A 24 de dezembro, em plena véspera de Natal, um apoiante de Bolsonaro foi preso e acusado de terrorismo por plantar um explosivo num camião de combustível no aeroporto de Brasília. Embora tenha havido uma tentativa de ativá-lo, o dispositivo não explodiu. 

O homem, identificado como George Washington de Oliveira Sousa, disse aos investigadores que o objetivo do ataque era "iniciar o caos" e "impedir o estabelecimento do comunismo no Brasil".

O governador de Brasília, Ibaneis Rocha, adiantou mais tarde que o detido chegou a fazer curso de atirador de elite, e destacou a sua "mentalidade totalmente voltada para o crime". Além disso, Rocha informou que um segundo homem, suspeito de ter ajudado Souza, é procurado, mas que informações apontam que fugiu da capital.

Na residência do acusado, no estado do Pará, foram encontradas duas carabinas, uma espingarda, dois revólveres, três pistolas, mil munições, uniformes camuflados e cinco emulsões explosivas utilizadas na mineração semelhantes à utilizada no engenho desativado.

Bolsonaro vai estar presente?

Essa era uma das grandes incógnitas, mas a resposta é não. Apesar de ser ainda o Presidente brasileiro, Jair Bolsonaro partiu esta sexta-feira para os Estados Unidos, a dois dias da cerimónia de posse de Lula da Silva como chefe de Estado, após despedir-se dos seus seguidores numa transmissão ao vivo pelas redes sociais. 

“Estou em voo, volto em breve”, disse Bolsonaro, numa pequena declaração à CNN Brasil. De acordo com a imprensa local, o avião presidencial, com Jair Bolsonaro, a sua mulher, Michelle, e alguns assessores descolou às 14:02 (17:02 em Lisboa) com destino a Orlando, nos Estados Unidos.

Que implicações tem esta saída?

Antes de mais, dado o abandono de Bolsonaro, desde sexta-feira que quem lidera o país é o vice-presidente, Hamilton Mourão, e assim será até à tomada de posse de Lula da Silva.

Depois, há a questão das motivações por trás da saída. Nem Bolsonaro nem o Governo deram quaisquer detalhes sobre a viagem, mas, de acordo com fontes da sua comitiva pessoal citadas pela imprensa local, a sua intenção é de passar pelo menos três meses fora do país.
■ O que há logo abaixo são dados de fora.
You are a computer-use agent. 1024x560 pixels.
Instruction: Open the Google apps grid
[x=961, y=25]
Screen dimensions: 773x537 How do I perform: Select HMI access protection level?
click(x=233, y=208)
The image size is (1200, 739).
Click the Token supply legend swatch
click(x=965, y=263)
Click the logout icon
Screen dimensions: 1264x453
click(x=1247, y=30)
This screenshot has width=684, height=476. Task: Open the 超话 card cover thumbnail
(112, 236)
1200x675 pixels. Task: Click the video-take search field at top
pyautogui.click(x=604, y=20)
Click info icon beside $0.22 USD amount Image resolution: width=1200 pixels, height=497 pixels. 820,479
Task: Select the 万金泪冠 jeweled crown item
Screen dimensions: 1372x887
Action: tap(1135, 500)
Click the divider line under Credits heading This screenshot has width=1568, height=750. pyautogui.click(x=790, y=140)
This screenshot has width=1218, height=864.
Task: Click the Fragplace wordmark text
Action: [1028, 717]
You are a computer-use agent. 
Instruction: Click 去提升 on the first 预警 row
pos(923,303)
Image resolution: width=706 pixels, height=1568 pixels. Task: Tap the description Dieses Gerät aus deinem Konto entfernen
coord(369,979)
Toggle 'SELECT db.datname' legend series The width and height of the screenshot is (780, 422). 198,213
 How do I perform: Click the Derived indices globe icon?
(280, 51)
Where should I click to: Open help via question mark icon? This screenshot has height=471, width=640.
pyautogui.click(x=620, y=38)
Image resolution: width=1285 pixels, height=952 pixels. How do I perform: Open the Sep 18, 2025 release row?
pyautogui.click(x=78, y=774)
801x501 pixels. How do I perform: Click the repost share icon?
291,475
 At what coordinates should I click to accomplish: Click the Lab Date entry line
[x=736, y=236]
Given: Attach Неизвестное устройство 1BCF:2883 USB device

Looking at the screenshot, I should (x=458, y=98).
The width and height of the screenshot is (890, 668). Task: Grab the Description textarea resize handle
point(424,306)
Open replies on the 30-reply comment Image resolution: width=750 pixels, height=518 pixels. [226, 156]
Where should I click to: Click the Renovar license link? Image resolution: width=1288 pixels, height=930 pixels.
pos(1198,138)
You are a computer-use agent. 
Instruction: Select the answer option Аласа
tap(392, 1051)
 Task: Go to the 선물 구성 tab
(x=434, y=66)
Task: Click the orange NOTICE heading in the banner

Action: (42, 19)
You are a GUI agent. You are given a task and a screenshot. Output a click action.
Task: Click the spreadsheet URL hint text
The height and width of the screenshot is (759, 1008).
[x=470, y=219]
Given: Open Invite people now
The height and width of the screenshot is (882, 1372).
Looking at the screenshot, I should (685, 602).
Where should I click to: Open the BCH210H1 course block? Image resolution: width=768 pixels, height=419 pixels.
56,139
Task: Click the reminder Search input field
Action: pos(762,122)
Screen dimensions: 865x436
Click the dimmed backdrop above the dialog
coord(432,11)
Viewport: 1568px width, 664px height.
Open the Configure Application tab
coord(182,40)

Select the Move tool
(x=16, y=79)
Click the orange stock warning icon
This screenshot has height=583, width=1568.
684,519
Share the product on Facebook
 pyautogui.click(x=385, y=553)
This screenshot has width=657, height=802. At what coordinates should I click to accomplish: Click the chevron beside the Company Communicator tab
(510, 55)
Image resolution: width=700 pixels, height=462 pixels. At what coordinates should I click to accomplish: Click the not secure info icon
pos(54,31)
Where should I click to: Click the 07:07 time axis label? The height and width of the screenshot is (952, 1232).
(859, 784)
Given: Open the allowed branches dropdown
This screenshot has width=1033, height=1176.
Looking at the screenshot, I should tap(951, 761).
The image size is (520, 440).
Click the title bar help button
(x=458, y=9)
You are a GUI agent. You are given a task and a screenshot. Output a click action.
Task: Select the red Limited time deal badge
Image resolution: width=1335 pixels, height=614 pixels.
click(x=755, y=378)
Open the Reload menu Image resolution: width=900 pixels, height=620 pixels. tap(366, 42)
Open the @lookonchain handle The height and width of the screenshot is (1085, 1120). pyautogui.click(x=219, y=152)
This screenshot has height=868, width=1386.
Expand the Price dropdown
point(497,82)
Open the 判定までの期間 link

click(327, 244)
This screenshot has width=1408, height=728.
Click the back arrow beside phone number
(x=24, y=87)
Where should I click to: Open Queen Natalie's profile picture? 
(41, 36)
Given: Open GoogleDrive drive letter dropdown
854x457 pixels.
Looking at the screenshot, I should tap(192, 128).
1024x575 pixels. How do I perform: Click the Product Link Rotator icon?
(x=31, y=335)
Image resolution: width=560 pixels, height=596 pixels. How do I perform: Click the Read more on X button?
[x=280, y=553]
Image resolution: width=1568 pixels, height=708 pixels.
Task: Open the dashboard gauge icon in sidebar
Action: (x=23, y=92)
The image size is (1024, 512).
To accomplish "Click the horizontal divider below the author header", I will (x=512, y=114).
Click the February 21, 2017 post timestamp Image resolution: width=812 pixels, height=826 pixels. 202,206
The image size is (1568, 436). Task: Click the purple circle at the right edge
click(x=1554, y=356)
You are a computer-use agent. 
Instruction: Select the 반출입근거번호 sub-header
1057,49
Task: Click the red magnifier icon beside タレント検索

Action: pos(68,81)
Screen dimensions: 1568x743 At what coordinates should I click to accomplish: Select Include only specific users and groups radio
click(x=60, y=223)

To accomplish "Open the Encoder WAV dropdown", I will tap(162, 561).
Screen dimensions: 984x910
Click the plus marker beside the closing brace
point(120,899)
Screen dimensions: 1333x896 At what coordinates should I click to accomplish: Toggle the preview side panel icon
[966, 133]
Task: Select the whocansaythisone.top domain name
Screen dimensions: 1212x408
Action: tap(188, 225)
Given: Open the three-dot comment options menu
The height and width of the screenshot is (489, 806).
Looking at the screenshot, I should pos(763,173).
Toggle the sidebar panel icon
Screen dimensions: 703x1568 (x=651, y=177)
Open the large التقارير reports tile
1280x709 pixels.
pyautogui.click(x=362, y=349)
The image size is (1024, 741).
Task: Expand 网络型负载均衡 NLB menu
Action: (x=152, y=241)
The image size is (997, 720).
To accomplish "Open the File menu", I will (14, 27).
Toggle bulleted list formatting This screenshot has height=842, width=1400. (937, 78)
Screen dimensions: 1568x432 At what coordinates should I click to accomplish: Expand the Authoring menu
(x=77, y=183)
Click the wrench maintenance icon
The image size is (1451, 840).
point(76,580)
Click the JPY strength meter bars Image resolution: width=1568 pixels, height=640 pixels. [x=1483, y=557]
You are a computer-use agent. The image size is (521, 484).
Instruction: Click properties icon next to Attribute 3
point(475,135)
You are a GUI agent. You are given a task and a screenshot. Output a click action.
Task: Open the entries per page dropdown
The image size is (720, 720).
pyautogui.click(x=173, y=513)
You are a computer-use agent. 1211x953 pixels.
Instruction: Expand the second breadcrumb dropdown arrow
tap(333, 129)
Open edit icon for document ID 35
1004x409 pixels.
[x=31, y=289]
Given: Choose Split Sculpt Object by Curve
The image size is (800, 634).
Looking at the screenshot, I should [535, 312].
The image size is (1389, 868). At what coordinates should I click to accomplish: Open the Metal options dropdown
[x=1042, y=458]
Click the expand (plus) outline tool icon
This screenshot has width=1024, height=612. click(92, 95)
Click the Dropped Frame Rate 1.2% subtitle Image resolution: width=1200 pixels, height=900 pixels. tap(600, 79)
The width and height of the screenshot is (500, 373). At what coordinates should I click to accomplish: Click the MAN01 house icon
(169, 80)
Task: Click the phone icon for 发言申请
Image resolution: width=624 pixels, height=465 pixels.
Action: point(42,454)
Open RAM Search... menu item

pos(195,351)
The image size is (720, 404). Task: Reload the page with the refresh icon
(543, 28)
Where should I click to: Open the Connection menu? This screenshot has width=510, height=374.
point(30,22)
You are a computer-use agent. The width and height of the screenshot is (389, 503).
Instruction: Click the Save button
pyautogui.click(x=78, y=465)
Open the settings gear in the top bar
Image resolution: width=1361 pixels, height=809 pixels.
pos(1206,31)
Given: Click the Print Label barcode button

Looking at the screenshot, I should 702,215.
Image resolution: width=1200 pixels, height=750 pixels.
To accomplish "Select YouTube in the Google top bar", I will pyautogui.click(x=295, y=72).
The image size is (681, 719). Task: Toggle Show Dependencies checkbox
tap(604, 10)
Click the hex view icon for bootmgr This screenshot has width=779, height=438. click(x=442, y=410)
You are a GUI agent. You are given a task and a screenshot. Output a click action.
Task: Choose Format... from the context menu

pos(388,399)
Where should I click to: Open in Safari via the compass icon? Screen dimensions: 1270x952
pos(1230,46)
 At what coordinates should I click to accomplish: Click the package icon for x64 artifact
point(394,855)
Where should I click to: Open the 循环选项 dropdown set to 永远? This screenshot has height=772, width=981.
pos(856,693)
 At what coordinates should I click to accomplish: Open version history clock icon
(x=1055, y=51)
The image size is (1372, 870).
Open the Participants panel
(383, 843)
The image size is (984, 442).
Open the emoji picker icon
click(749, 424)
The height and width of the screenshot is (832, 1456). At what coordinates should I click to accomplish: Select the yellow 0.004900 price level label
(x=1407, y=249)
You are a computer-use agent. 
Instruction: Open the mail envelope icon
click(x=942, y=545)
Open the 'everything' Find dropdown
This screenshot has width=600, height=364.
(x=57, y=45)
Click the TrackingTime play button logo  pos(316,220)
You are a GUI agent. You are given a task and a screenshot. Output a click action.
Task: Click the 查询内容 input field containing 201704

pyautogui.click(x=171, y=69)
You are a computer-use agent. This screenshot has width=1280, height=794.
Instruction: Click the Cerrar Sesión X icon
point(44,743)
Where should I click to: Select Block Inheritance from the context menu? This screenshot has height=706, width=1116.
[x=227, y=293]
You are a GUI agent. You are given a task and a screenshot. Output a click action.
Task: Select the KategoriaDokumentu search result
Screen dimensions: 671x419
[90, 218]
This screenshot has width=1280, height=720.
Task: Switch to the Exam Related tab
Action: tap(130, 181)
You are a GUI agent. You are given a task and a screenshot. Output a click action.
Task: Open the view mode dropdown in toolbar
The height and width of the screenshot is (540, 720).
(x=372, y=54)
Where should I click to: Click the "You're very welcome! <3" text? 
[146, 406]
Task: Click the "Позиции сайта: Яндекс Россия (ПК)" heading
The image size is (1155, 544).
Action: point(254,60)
A imprensa local diz que Bolsonaro deverá ficar hospedado num 'resort' em Palm Beach, propriedade do ex-presidente norte-americano, Donald Trump.

De resto, Bolsonaro, que permaneceu praticamente em silêncio desde a sua derrota eleitoral, em outubro, e nunca aceitou formalmente a vitória de Lula da Silva, vai ser o primeiro presidente a faltar à tomada de posse do seu sucessor, algo inédito desde a redemocratização do país. Assim, também não vai passar a faixa presidencial.

Faixa presidencial?

Sim, normalmente a cerimónia de posse é marcada pelo momento da entrega da faixa presidencial, pelo Presidente cessante ao seu sucessor, um gesto simbólico que tem sido respeitado por todos os presidentes desde que o Brasil recuperou a democracia em 1985, após 21 anos de ditadura.

A faixa presidencial existe na política brasileira desde 1910, tendo sido criada por um dos primeiros presidentes do país, o marechal Hermes da Fonseca. No entanto, dada a história conturbada do Brasil ao longo do século XX, a recusa de Bolsonaro em passar a faixa  não é um acontecimento inédito. Na passagem da ditadura militar para a democracia, o presidente cessante, João Figueiredo, recusou-se a ir à tomada de posse de José Sarney.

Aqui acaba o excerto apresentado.